*** Data listing Section Begins ***
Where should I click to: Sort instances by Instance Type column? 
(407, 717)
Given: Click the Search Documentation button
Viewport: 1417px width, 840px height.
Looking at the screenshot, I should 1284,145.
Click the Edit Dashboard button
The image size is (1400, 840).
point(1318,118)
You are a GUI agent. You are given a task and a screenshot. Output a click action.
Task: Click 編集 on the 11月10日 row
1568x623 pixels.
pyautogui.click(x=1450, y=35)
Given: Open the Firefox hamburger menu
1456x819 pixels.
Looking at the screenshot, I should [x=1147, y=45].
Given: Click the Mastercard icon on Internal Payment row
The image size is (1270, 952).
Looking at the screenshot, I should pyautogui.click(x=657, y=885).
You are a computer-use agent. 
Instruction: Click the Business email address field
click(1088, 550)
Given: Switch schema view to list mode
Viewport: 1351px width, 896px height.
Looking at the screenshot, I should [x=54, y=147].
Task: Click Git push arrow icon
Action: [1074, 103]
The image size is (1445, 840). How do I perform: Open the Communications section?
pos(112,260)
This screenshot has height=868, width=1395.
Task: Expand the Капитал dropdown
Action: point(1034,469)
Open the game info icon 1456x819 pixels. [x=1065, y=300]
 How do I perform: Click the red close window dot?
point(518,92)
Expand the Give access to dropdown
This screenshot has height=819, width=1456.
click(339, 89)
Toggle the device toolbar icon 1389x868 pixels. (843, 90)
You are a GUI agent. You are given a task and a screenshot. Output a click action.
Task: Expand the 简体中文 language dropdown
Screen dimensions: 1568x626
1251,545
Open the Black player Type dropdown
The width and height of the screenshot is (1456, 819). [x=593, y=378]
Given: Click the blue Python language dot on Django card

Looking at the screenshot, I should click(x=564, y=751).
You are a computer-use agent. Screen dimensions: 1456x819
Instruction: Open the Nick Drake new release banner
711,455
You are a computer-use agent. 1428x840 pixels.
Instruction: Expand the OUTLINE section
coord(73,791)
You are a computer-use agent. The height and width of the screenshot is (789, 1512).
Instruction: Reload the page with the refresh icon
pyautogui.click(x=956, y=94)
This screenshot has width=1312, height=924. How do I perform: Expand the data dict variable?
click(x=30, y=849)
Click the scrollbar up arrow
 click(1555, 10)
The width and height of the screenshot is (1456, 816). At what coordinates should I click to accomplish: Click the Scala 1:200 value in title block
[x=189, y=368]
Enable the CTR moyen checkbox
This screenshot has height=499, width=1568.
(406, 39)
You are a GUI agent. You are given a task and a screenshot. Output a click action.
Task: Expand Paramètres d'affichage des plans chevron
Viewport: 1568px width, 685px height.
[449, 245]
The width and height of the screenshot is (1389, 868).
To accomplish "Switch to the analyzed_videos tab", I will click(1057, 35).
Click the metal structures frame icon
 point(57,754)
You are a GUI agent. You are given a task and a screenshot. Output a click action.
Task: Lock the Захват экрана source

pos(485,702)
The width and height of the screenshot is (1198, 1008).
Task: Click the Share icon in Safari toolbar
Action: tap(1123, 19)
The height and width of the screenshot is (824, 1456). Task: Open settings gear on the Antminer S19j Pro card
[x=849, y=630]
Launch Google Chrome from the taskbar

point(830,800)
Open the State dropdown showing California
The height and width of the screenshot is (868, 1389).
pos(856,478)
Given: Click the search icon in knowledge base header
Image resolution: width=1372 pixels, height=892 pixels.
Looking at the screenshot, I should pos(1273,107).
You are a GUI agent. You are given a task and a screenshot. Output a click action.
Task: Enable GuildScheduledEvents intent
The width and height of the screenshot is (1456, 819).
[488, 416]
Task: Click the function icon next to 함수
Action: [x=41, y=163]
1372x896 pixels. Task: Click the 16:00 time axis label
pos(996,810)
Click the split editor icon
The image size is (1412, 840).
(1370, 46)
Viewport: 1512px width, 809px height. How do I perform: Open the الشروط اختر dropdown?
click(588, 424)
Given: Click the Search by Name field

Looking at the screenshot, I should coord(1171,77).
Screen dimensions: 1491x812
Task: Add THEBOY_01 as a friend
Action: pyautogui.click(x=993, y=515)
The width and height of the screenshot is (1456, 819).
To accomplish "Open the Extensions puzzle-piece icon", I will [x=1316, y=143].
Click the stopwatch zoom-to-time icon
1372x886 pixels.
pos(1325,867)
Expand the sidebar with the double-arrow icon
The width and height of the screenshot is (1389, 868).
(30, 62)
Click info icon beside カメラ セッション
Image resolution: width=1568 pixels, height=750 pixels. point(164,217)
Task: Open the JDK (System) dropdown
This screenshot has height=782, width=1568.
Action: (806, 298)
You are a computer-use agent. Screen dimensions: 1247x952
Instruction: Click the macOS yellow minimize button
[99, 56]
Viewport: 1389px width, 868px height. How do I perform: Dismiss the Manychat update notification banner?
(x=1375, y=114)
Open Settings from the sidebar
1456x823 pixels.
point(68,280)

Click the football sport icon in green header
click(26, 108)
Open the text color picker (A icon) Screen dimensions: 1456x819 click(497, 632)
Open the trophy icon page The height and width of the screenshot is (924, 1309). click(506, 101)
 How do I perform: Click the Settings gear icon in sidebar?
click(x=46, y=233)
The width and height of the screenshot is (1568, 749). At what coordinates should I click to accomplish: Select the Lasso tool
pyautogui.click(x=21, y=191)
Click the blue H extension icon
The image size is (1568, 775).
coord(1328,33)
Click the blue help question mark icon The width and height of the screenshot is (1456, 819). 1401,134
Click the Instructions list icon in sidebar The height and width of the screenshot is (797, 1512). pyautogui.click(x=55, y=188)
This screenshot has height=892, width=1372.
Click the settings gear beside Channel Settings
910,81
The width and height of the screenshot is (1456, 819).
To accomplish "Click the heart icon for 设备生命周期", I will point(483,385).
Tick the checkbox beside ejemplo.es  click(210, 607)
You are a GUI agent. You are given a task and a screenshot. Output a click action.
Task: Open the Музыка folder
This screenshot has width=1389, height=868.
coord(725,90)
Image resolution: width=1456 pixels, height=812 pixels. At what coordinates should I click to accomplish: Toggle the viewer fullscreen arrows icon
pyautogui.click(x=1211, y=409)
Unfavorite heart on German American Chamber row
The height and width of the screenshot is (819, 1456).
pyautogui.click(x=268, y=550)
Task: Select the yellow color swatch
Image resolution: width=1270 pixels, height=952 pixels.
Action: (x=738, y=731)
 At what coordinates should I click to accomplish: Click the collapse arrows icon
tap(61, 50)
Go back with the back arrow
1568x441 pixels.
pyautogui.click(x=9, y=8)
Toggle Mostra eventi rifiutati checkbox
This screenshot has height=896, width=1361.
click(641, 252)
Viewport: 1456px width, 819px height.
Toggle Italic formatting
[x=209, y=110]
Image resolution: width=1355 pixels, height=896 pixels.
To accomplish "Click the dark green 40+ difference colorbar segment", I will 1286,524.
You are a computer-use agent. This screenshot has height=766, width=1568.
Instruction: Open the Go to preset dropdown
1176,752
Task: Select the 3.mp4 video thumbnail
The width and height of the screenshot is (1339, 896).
*** Data listing Section Ends ***
▶ Problem description
Exactly the lines above from the one with "The width and height of the screenshot is (1568, 749)." to the one with "Click the blue help", both included, are to be quoted; leave the rest out.

▶ Solution below
The width and height of the screenshot is (1568, 749). At what coordinates should I click to accomplish: Select the Lasso tool
pyautogui.click(x=21, y=191)
Click the blue H extension icon
The image size is (1568, 775).
coord(1328,33)
Click the blue help question mark icon The width and height of the screenshot is (1456, 819). 1401,134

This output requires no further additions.